Eski kara kütlelerinden birini Afrika oluşturur. Avrupa'nın güneyinde Asya'nın güneybatısında yer alır. Cebelitarık boğazı ile Avrupa'dan Kızıldeniz ve Süveyş Kanalı ile Asya'dan ayrılır. Afrika adı Kartaca'ya ilk defa ayak basan Romalılarca "Afri" veya "Africani" denilen oymakların adından alınmıştır ve bu ad Pön savaşları sırasında verilmiştir. Africani terimi daha sonra Arapça "İfrikiya" olarak değişmiştir.
Afrika yüzölçümü itibariyle Asya ve Amerika'dan sonra üçüncü sırayı alır ve yaklaşık 30 milyon km2lik bir alanı vardır. Dünya karalarının yaklaşık % 202'sini kaplayan Afrika hem kuzey ve güney hem de doğu ve batı yarımkürede topraklara sahiptir. Ekvator kıtanın ortasından yengeç dönencesi Sahra'dan Oğlak dönencesi ise Kalahari çölünden geçer. Dolayısıyla Afrika topraklarının 3/4'ü tropikal kuşakta yer alır. Bu nedenle Afrika'ya sıcak kıta denilir.
Afrika kıtasında üç farklı insan grubu vardır. Bunlar; Kuzeyde Arapça konuşan hami ve Sami ırkları (Araplar) orta bölümde ilkel zenci grupları güneyde ise çoğunluk zencileri yöneten bir avuç beyaz azınlıktır. Bu itibarla kuzeye Arap Afrika'sı orta bölüme Zenci Afrika'sı ve güneye de Beyaz Afrika denilebilir.
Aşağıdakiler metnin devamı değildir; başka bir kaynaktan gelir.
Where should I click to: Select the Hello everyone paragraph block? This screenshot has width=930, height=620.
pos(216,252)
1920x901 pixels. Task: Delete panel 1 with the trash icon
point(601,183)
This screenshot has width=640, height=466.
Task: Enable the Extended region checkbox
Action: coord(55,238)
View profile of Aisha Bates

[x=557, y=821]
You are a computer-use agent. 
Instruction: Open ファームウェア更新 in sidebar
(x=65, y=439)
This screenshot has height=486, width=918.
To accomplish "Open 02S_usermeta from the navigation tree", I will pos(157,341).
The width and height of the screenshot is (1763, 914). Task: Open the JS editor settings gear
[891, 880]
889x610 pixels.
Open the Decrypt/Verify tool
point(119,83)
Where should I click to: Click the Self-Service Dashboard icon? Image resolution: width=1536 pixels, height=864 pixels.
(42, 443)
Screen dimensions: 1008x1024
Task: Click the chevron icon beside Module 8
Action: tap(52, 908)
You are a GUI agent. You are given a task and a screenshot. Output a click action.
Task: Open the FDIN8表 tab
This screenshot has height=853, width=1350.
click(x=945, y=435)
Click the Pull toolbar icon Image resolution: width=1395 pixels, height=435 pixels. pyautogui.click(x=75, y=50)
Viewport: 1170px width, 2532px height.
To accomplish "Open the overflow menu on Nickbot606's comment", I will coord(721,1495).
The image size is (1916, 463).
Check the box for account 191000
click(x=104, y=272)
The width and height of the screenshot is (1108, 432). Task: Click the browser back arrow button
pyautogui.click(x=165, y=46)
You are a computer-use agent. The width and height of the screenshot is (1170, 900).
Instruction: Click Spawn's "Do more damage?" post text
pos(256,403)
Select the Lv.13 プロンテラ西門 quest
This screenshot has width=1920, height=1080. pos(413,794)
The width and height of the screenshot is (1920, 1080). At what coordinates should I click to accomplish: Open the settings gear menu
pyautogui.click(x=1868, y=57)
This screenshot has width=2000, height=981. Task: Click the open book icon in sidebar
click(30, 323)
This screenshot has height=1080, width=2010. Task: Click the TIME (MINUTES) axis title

Din olarak da üçe ayrılır. Kuzeyde Müslüman güneyde Hıristiyan ve orta bölümde ise animist (ilkel dinler) egemenliği vardır.
Uzun yıllar boyunca tanınamamış olmasından dolayı kıtaya "Karanlık Kıta" denmiştir. Öte yandan halkının büyük bir bölümü (özellikle orta ve güney bölümleri) zenciler oluşturduğundan "Kara Afrika" da denilmektedir. Afrika üzerindeki bu karanlık ancak 19. yüzyıldan itibaren yavaş yavaş kalkmaya başlamıştır. Ancak ne var ki; Avrupalıların kıtaya gelişi "aydınlık bir kıta" müjdesi yerine "Sömürülen bir kıta" görünümü kazandırmıştır. Sömürgecilik faaliyetlerinin yoğun bir şekilde uygulandığı kıtaların başında hiç şüphe yok ki Afrika kıtası gelir. Gerçekten bugün bile Afrika Ülkeleri diğer ülkeler tarafından sömürülmektedir.
Bu kitabın Afrika Coğrafyası ile ilgilenen tüm okuyuvularımıza yararlı olacağı inancını taşımaktayız.